# What is needed
Count the lines in the rows below that contain the word "second", and give only that number.

[Rows from a pointing dataset]
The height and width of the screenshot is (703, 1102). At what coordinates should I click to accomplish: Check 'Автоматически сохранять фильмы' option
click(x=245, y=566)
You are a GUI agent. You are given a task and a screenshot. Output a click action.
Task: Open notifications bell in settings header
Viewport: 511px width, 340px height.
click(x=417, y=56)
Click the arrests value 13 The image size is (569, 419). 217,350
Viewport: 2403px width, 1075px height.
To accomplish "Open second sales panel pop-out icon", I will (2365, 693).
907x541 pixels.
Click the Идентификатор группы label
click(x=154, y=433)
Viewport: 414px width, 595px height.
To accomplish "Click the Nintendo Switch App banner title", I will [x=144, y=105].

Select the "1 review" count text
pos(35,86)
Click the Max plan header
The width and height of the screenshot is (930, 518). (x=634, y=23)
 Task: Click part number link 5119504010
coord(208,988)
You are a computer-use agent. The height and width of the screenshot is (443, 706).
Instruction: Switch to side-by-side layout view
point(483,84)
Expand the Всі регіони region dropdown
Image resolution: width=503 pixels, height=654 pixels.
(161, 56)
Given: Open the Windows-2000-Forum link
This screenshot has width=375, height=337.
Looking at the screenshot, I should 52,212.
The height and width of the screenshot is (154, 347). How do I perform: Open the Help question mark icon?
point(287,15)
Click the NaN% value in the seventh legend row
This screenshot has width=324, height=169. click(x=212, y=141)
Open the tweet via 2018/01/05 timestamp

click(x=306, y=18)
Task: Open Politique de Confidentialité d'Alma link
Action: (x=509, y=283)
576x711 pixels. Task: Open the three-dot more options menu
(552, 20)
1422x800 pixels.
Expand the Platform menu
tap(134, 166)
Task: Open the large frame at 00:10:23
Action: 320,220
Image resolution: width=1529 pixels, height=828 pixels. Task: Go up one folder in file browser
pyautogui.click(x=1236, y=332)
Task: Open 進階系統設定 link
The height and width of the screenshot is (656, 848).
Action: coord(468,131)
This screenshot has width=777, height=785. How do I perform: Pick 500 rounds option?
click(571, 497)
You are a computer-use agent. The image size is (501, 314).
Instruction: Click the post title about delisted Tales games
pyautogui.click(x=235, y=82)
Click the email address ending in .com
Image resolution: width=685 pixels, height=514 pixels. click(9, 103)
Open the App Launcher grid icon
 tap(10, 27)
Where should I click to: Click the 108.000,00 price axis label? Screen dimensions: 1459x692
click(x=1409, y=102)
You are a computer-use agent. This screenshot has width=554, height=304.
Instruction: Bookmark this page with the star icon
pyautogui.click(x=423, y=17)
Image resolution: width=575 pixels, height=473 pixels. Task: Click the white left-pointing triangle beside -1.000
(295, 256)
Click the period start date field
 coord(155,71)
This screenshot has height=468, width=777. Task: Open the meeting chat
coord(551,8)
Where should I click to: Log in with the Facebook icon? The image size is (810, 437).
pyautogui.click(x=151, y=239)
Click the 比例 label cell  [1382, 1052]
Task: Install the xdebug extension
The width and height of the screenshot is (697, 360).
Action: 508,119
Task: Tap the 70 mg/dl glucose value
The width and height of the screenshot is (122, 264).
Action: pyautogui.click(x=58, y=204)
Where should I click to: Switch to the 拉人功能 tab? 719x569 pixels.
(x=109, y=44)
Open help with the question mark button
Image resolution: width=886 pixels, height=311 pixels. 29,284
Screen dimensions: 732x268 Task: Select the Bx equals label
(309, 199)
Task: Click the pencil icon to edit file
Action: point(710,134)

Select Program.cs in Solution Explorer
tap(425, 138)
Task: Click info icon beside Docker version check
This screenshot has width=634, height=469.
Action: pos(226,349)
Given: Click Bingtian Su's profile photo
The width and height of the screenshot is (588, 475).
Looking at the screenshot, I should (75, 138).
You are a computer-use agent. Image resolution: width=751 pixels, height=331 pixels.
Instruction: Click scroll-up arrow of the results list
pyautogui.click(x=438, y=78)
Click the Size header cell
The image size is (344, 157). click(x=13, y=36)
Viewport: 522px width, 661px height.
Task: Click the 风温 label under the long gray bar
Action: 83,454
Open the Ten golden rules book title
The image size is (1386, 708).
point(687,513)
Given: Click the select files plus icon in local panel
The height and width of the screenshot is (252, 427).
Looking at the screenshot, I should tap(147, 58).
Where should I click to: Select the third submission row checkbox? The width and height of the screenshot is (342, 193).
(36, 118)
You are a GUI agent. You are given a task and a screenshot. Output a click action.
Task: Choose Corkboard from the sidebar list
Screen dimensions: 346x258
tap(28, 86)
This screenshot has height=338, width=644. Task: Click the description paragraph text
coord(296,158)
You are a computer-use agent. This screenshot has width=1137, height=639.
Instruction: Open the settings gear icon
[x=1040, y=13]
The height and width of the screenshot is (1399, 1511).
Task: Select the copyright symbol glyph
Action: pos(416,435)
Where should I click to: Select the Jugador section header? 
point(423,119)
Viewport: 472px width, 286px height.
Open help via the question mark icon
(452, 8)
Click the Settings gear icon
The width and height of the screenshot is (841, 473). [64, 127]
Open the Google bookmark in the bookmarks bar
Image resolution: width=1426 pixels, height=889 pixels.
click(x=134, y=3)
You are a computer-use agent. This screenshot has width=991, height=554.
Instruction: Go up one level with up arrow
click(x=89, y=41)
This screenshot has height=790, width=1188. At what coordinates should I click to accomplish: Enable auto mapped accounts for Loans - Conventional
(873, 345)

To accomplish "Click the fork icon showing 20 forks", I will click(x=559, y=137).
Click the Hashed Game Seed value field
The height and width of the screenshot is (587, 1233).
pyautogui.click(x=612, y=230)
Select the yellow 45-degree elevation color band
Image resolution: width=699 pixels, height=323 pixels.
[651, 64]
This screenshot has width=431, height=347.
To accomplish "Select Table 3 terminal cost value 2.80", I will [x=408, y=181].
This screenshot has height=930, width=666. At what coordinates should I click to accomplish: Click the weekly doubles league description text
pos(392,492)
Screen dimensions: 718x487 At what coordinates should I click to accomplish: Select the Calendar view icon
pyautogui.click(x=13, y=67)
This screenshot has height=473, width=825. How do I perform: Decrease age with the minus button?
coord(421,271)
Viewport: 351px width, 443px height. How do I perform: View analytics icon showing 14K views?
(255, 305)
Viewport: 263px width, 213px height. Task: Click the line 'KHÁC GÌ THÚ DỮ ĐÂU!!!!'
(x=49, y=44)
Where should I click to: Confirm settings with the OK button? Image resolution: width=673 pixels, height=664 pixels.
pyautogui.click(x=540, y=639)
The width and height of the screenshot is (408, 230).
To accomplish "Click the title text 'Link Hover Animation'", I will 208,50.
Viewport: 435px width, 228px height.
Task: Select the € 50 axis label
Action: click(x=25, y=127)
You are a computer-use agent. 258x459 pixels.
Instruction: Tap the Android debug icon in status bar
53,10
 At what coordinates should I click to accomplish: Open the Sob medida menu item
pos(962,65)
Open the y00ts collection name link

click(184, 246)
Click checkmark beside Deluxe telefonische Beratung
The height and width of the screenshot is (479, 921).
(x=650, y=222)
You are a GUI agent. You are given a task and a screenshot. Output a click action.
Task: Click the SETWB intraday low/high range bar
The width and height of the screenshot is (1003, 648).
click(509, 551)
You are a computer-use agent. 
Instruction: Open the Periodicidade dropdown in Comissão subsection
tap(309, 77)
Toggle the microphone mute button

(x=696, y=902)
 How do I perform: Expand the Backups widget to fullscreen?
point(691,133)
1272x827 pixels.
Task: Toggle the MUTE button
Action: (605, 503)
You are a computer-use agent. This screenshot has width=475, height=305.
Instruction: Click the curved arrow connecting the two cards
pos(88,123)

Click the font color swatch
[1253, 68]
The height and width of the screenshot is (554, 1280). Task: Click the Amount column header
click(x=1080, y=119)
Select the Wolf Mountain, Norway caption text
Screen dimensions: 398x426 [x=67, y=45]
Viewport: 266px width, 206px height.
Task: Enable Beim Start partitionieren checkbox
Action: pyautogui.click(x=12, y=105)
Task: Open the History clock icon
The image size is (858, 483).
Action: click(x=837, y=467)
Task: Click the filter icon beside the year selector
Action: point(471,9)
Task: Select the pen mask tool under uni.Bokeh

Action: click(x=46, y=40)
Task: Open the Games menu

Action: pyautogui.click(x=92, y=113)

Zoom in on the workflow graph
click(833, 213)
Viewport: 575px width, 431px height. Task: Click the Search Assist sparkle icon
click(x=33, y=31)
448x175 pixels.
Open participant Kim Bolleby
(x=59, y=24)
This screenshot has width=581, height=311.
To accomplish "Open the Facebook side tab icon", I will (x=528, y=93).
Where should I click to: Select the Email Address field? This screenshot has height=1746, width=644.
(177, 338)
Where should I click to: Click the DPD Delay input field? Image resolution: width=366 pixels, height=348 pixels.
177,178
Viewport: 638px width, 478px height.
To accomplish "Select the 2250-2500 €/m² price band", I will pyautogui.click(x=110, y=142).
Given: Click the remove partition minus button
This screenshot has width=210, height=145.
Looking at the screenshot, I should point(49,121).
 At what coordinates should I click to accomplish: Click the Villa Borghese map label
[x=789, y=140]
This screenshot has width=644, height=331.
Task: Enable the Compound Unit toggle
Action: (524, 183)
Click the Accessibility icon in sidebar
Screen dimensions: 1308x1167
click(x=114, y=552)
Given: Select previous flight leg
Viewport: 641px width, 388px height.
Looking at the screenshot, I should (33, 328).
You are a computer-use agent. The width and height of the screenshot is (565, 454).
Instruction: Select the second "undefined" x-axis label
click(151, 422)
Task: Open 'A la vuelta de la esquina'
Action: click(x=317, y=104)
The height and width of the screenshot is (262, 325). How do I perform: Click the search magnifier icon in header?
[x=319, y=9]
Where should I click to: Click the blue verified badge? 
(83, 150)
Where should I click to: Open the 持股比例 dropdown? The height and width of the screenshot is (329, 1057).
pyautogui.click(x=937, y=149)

# Answer in full
2